GATA factors binding revealed by ChIP. The enrichments of the target proteins at specified sites are expressed relative to that of non-specific immunoprecipitated (IP) DNA by rabbit IgG. The binding of GATA-2 (A) but not GATA-3 (B) was observed in SH-SY5Y cells. *P < 0.05, **P < 0.01 for comparing enrichment to the signal obtained with rabbit IgG IP (N = 5, mean ± SEM).

Figure 4.

(A) The mRNA level of GATA-2, GATA-3 and NGB upon GATA factor knockdown. cDNA was synthesized from total RNA extracted from untreated SH-SY5Y cells (Control), and cells infected with control shRNA vector (SHC002) or GATA-2 (pLKO-G2a and pLKO-G2b) or GATA-3 (pLKO-G3a and pLKO-G3b) targeting shRNA constructs. The amount of mRNA is normalized to β-actin level, and expressed relative to the level in control SH-SY5Y cells. *P < 0.05, **P < 0.01, ***P < 0.001 compared to SHC002 SH-SY5Y cells (N = 3, mean ± SEM). (B) Western blot analyses of GATA-2 and -3 knockdown SH-SY5Y cells. Proteins were extracted from untreated SH-SY5Y cells (Control), and cells infected with control shRNA vector (SHC002) or GATA-2 (pLKO-G2a and pLKO-G2b) or GATA-3 (pLKO-G3a and pLKO-G3b) targeting shRNA constructs. Bands shown are from three different membranes (one for control and SHC002, one for pLKO-G2a and b, and one for pLKO-G3a and b). The amount of protein loaded and exposure times were kept constant for each membrane. (C) mRNA level of NGB in SH-SY5Y cells with and without Element I deletion.
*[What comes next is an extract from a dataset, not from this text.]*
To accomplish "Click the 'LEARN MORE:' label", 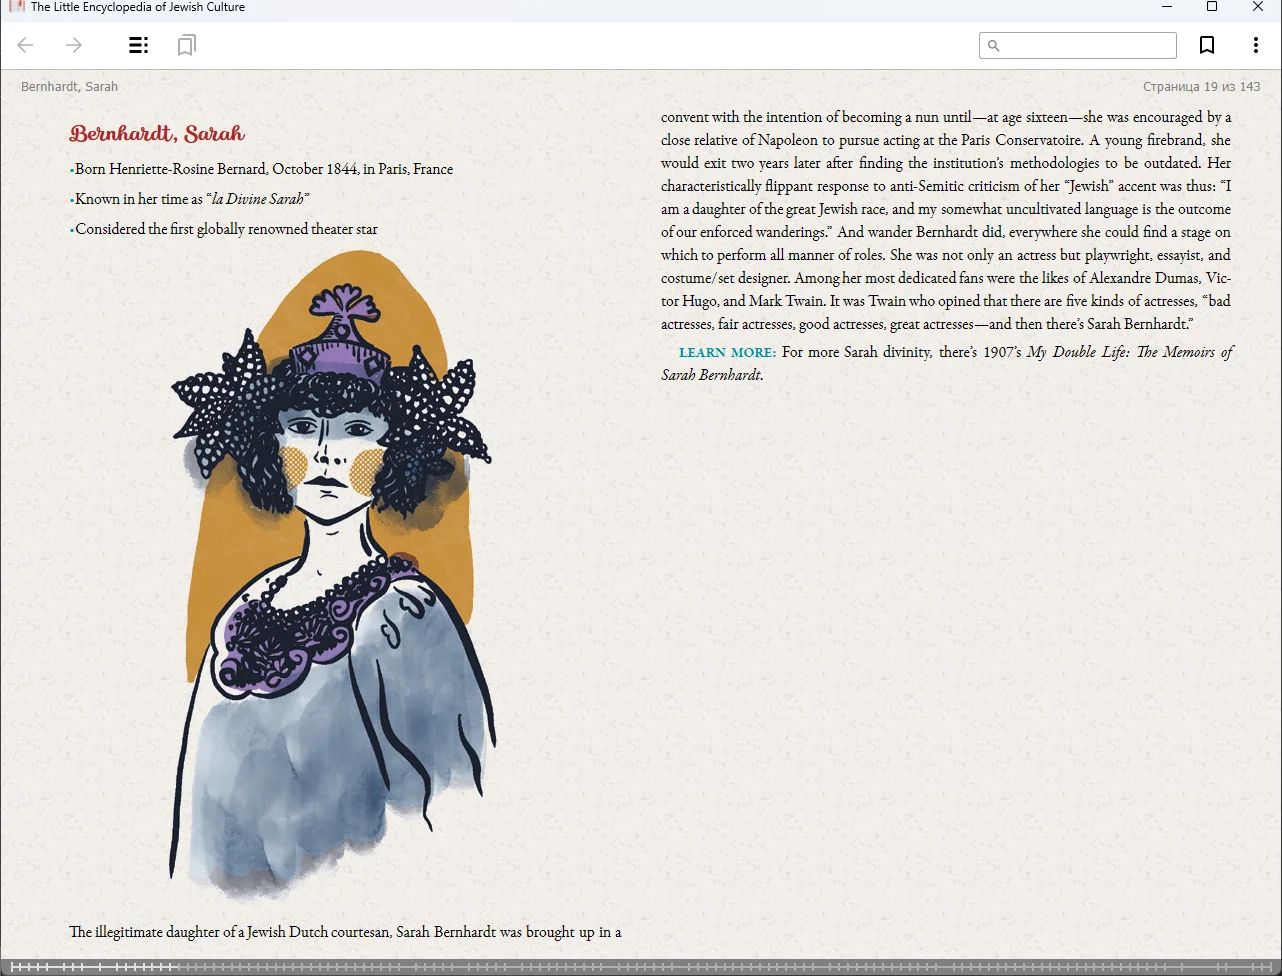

Del-A and -B are cells with Element I deleted by different gRNA pairs. The levels are normalized to β-actin level and expressed relative to the level in control SH-SY5Y cells. *P < 0.05, **P < 0.01 compared to control SH-SY5Y cells (N = 3, mean ± SEM).

Figure 5.

Microarray analysis of GATA-2 and NGB expression level in different parts of the brain (Image credit: Allen Institute (53)). Associated expression of the two genes is shown in dorsal and ventral thalamus, mesencephalon, pontine tegmentum and myelencephalon. Red and green on the heat map represent high and low expression respectively. For each structure, six samples are displayed.

Figure 6.

Schematic diagrams illustrating the function of Element I in NGB gene transcription regulation. (A) In NGB-expressing cells, a chromatin loop is formed between the NGB promoter and Element I. The loop brings GATA-2 on Element I and Sp1 on the hypomethylated NGB promoter (open circle) in close proximity and activates transcription. (B) In cells not expressing NGB, the promoter of NGB gene is hypermethylated (filled circles) and binding of Sp1 and Sp3 is inhibited. This impairs the interaction between the promoter and Element I. The formation of looping may also be affected by competition between GATA-2 and -3 for the binding sites within Element I.